%%

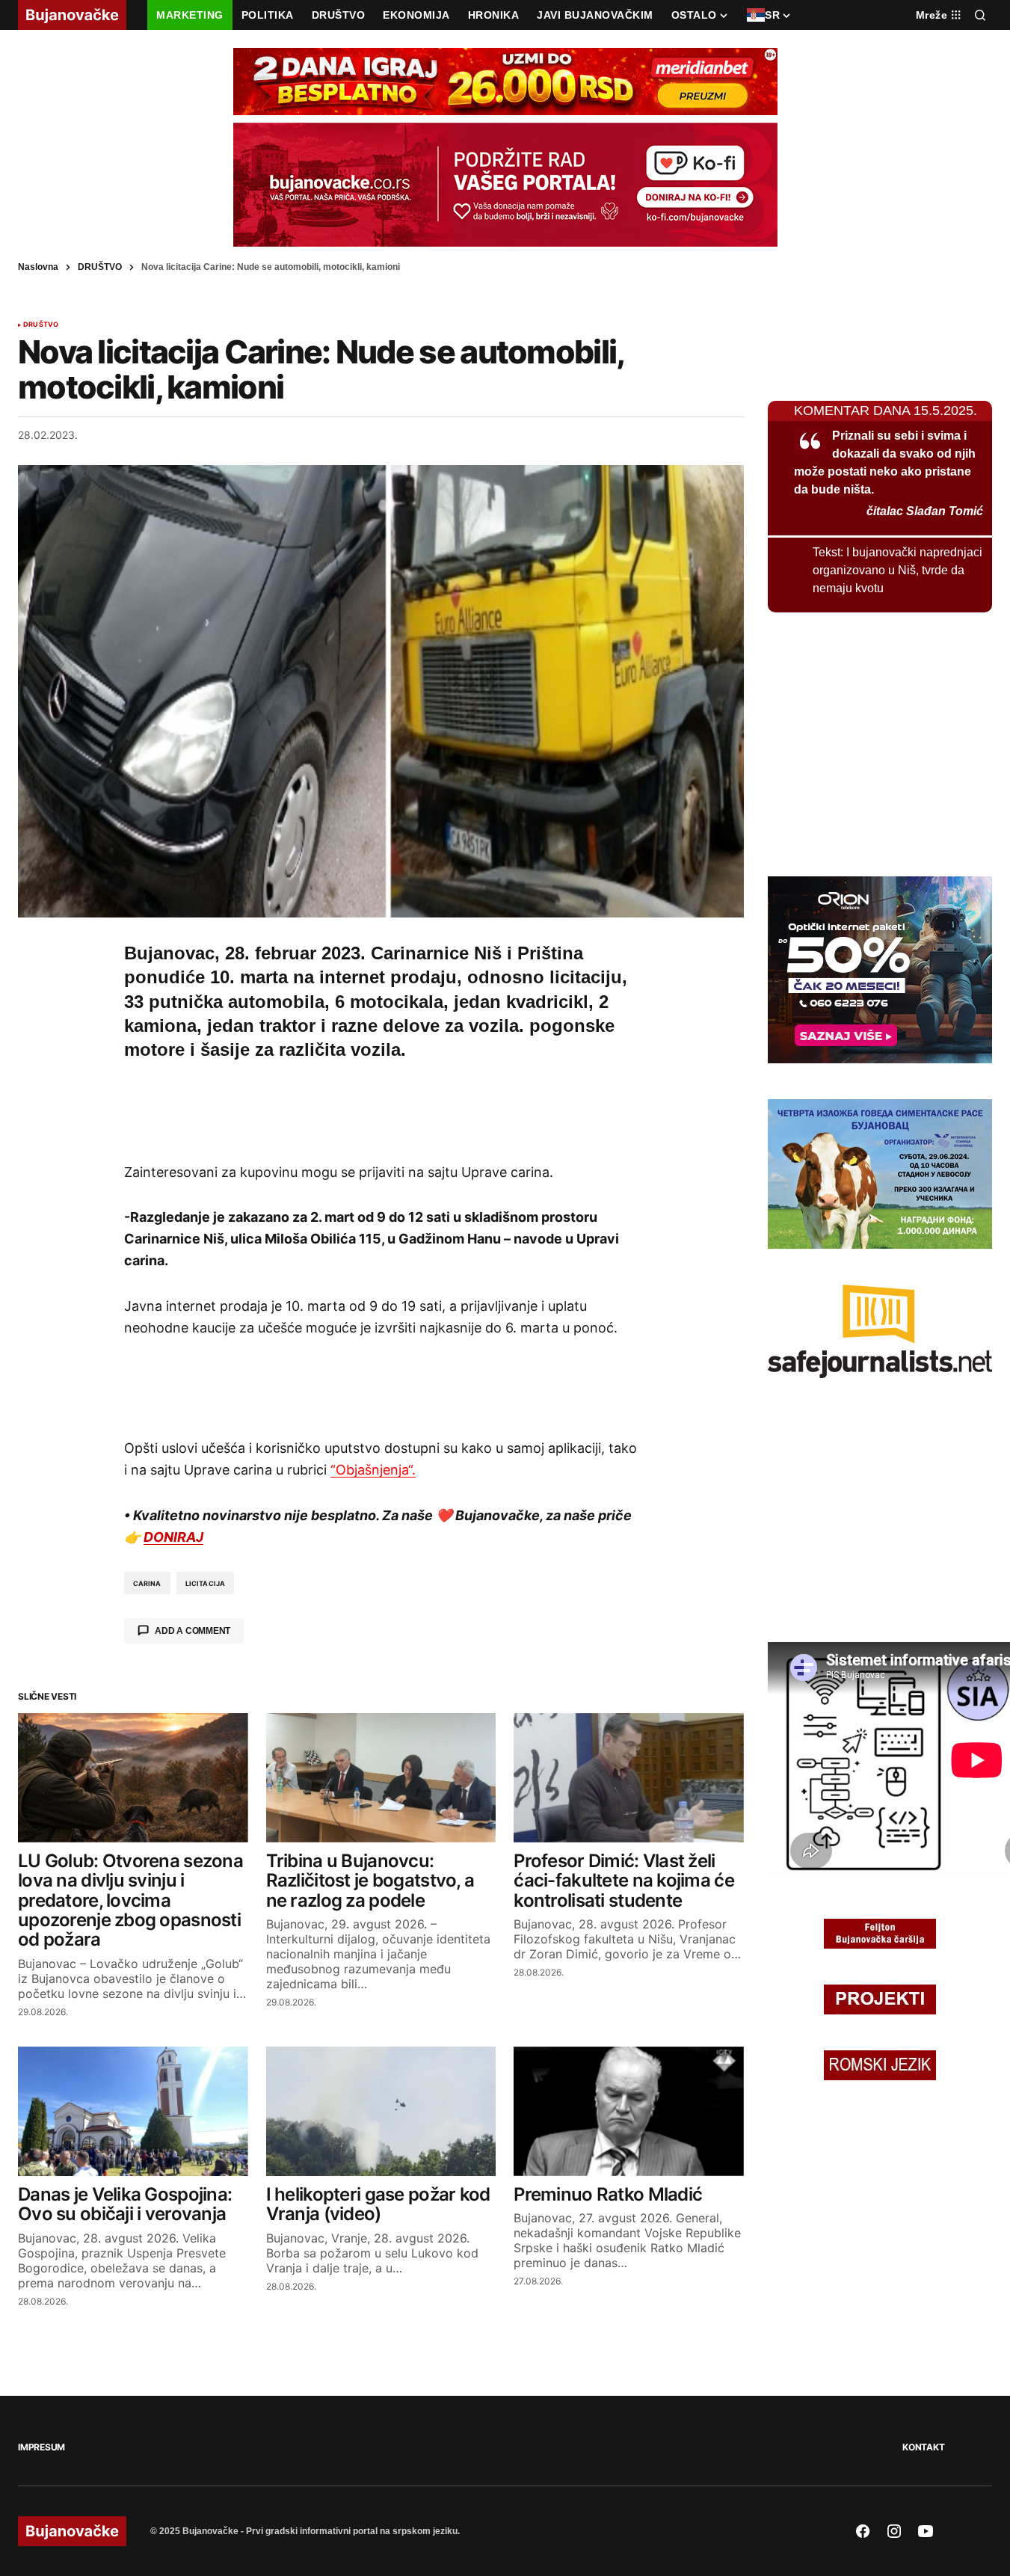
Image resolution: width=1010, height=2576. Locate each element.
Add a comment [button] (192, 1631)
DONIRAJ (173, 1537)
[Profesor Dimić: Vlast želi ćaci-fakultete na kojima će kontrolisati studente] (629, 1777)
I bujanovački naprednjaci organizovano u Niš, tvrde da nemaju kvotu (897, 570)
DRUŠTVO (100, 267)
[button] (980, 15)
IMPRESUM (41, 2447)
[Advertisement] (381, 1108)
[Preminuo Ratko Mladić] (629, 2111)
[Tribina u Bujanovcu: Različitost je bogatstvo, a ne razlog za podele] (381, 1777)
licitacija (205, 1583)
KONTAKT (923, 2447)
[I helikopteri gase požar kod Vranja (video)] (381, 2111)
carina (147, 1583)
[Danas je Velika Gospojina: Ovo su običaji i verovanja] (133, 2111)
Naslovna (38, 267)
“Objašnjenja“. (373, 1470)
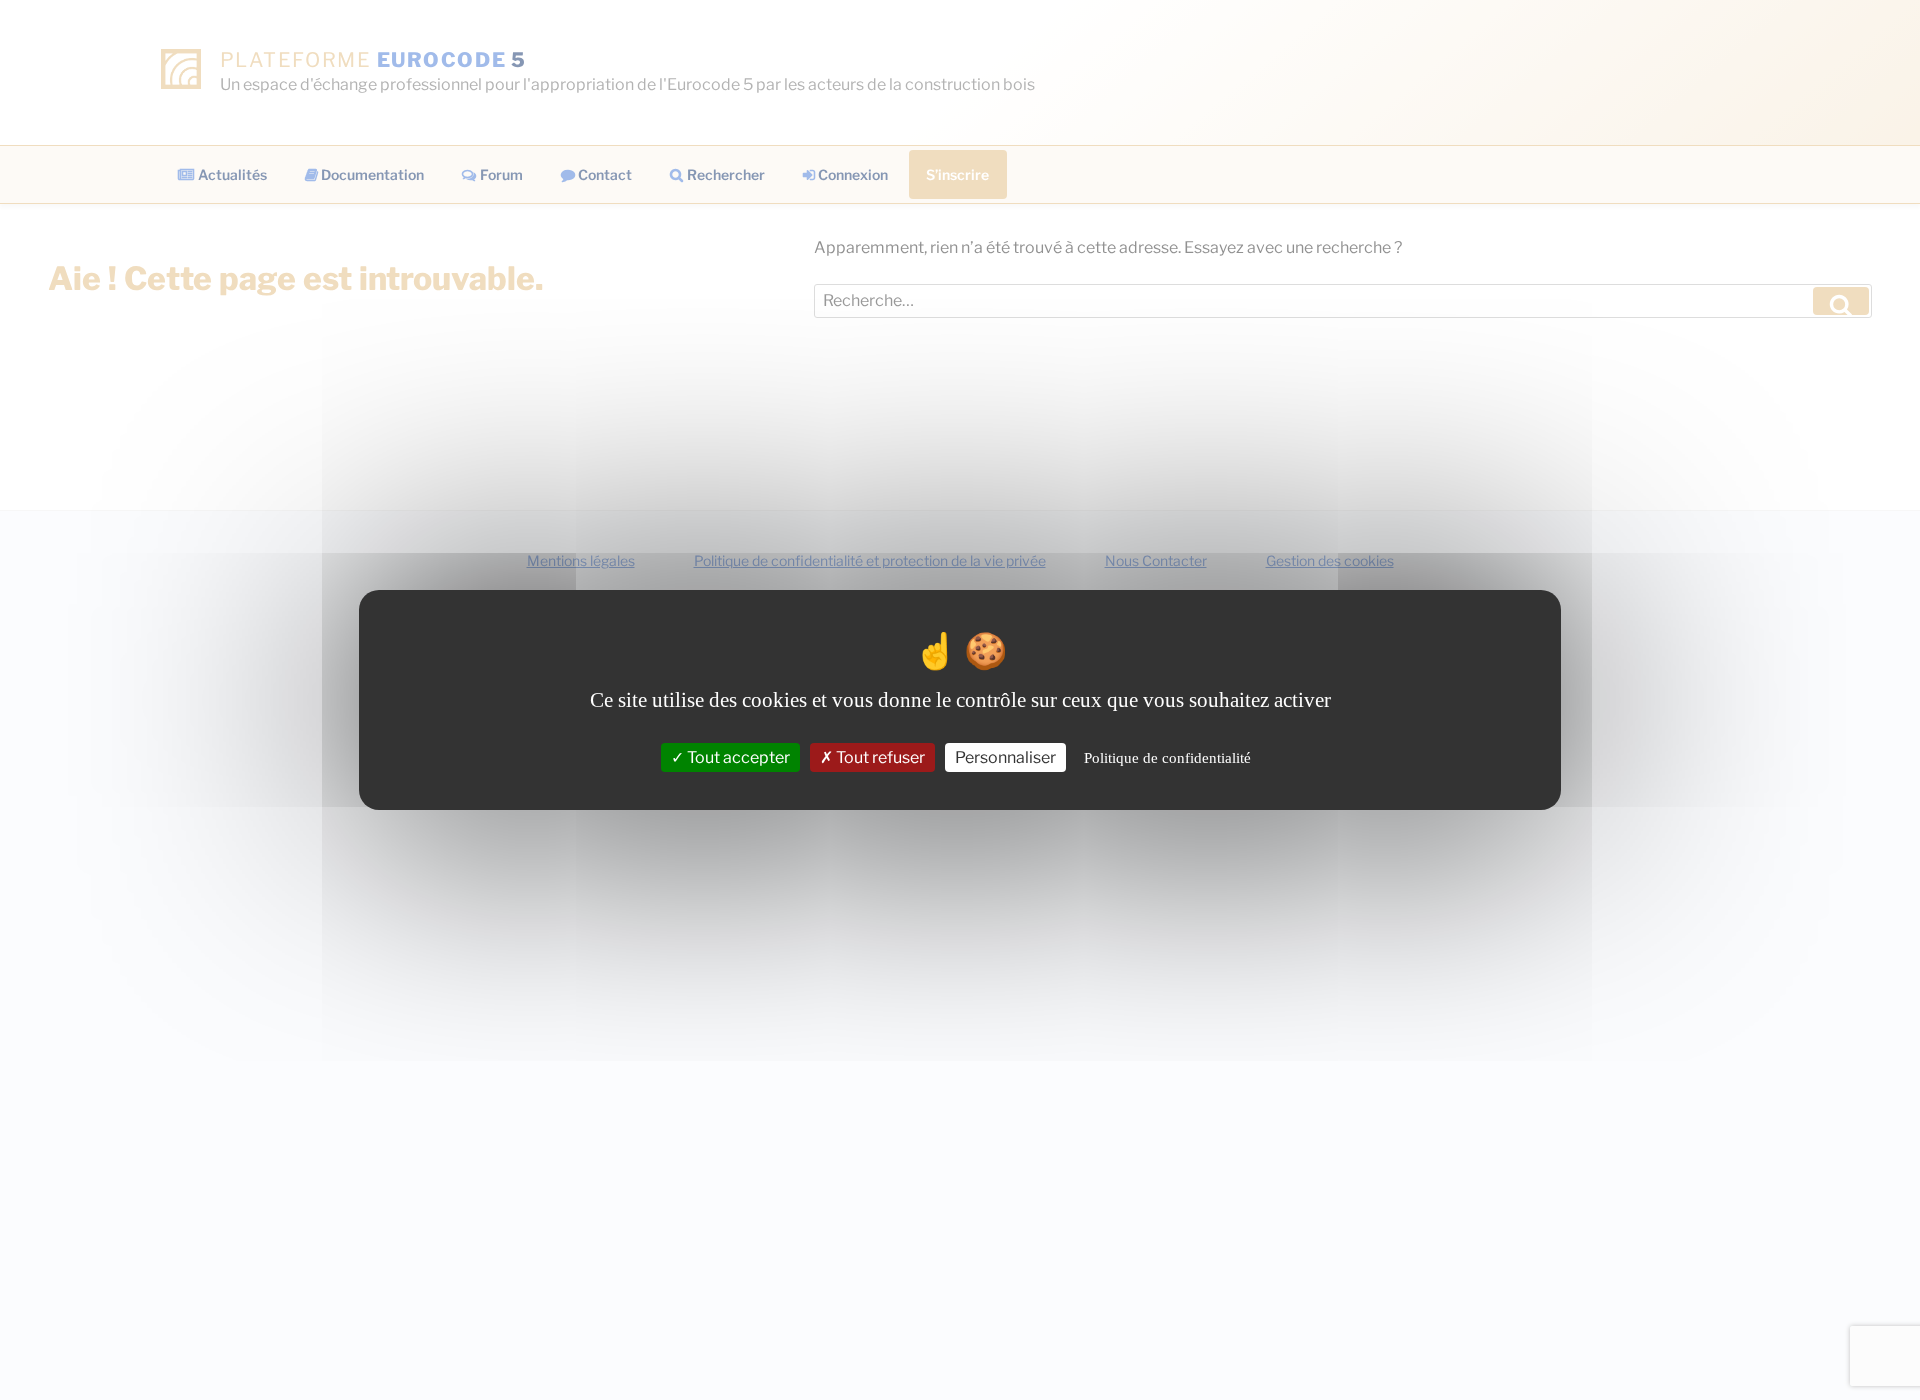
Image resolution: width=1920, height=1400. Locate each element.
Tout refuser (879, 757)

%%
%%

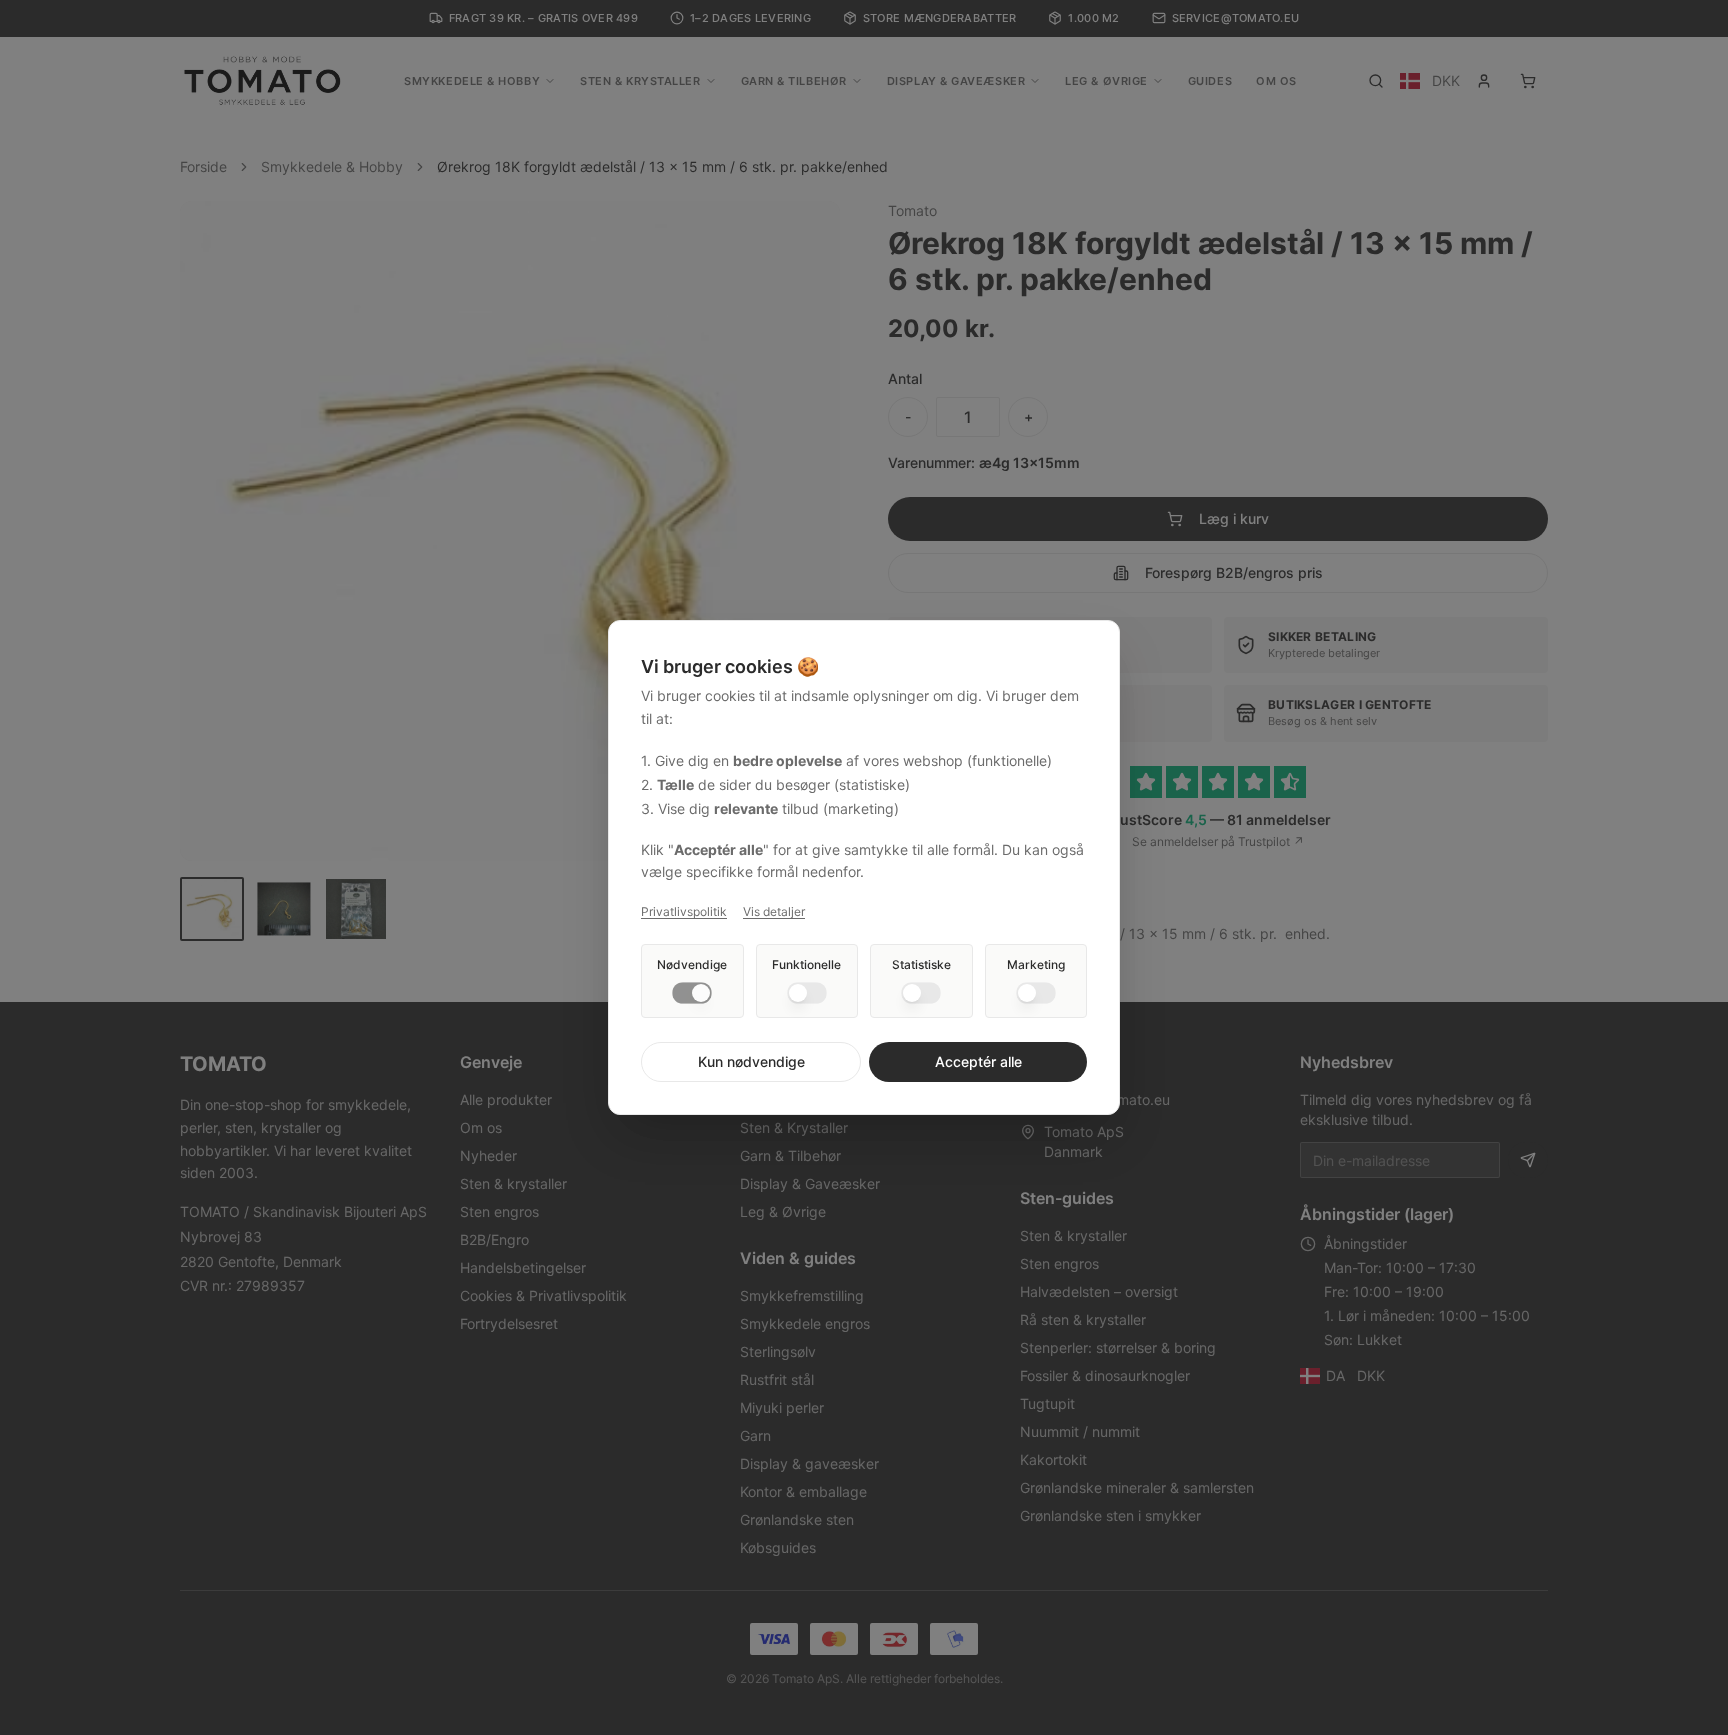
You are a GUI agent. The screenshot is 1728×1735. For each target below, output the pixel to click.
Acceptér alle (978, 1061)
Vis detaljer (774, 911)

%%

Take exactly the lines from the one containing "DONIRAJ (173, 1537)" through the one containing "[Advertisement] (381, 1108)" in the data above, and output them with nothing added.

--- YOUR RESPONSE ---
DONIRAJ (173, 1537)
[Profesor Dimić: Vlast želi ćaci-fakultete na kojima će kontrolisati studente] (629, 1777)
I bujanovački naprednjaci organizovano u Niš, tvrde da nemaju kvotu (897, 570)
DRUŠTVO (100, 267)
[button] (980, 15)
IMPRESUM (41, 2447)
[Advertisement] (381, 1108)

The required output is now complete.